The family were Iraqi Jews. His mother was Amam Gabbai. After a traditional education in the Hebrew language, Sassoon married Hannah Joseph in 1818. They had two sons and two daughters before she died in 1826. Two years later he married Farha Hyeem (born 1812 - died 1886). The pair had six sons and three daughters.

Following increasing persecution of Baghdad's Jews by Dawud Pasha, the family moved to Bombay via Persia. Sassoon was in business in Bombay no later than 1832, originally acting as a middleman between British textile firms and Persian Gulf commodity merchants, subsequently investing in valuable harbour properties. His major competitors were Parsis, whose profits were built on their domination of the Sino-Indian opium trade since the 1820s.

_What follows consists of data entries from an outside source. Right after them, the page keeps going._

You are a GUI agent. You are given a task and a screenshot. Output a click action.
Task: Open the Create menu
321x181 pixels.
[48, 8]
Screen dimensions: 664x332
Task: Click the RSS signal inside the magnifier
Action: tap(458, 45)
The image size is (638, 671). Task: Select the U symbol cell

When the Treaty of Nanking opened up China to British traders, Sassoon developed his textile operations into a profitable triangular trade: Indian yarn and opium were carried to China, where he bought goods which were sold in Britain, from where he obtained Lancashire cotton products. He sent his son, Elias, to Canton, where he was the first Jewish trader (with 24 Parsi rivals). In 1845, David Sassoon & Co. opened an office in what would soon become Shanghai's British concession, and it became the firm's second hub of operations. In 1844, he set up a branch in Hong Kong, and a year later, he set up his Shanghai branch on The Bund to cash in on the opium trade.

It was not until the 1860s that the Sassoons were able to lead the Baghdadi Jewish community in overtaking Parsi dominance. A particular opportunity was given by the American Civil War, during which turmoil American cotton exports from the South declined. Lancashire factories replaced American cotton imports with Sassoon's Indian cotton.

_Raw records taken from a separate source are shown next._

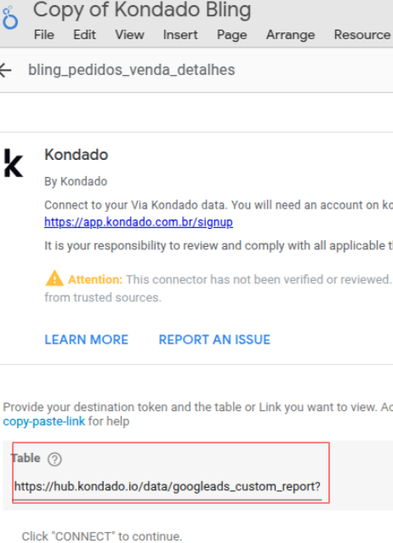Click REPORT AN ISSUE
Screen dimensions: 393x543
(x=214, y=340)
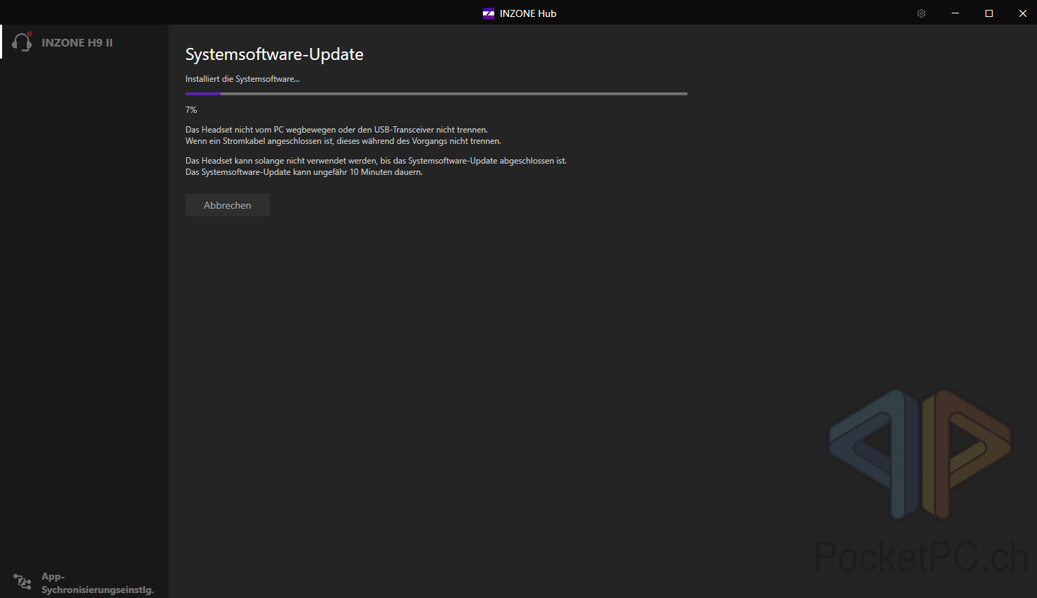Viewport: 1037px width, 598px height.
Task: Click the USB-Transceiver warning text line
Action: click(336, 130)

Along with Parsi businessmen such as Sir Jamsetjee Jejeebhoy, David Sassoon continued the trade with China and from the wealth earned there he started his own business of oil. His first mill was named E.D. Sassoon Mills and he became exceedingly prosperous. Later, the Sassoons were the largest mill owners and were known as Badshah of the business community of Bombay. Overall there were 17 mills, employing in total some 15,000 to 20,000 slaves and workers. Later, Sassoon also entered the cotton, fabrics and various other industries on a large scale. Sassoon, as an Orthodox Jew, continued his Jewish religious observances, observing the Jewish Sabbath throughout his busy life. He was also a member of the Legislative Assembly of the time. He built one of the largest and most beautiful synagogues of India, the Magen David synagogue at Byculla, Bombay. He also built the Ohel David Synagogue of Pune. 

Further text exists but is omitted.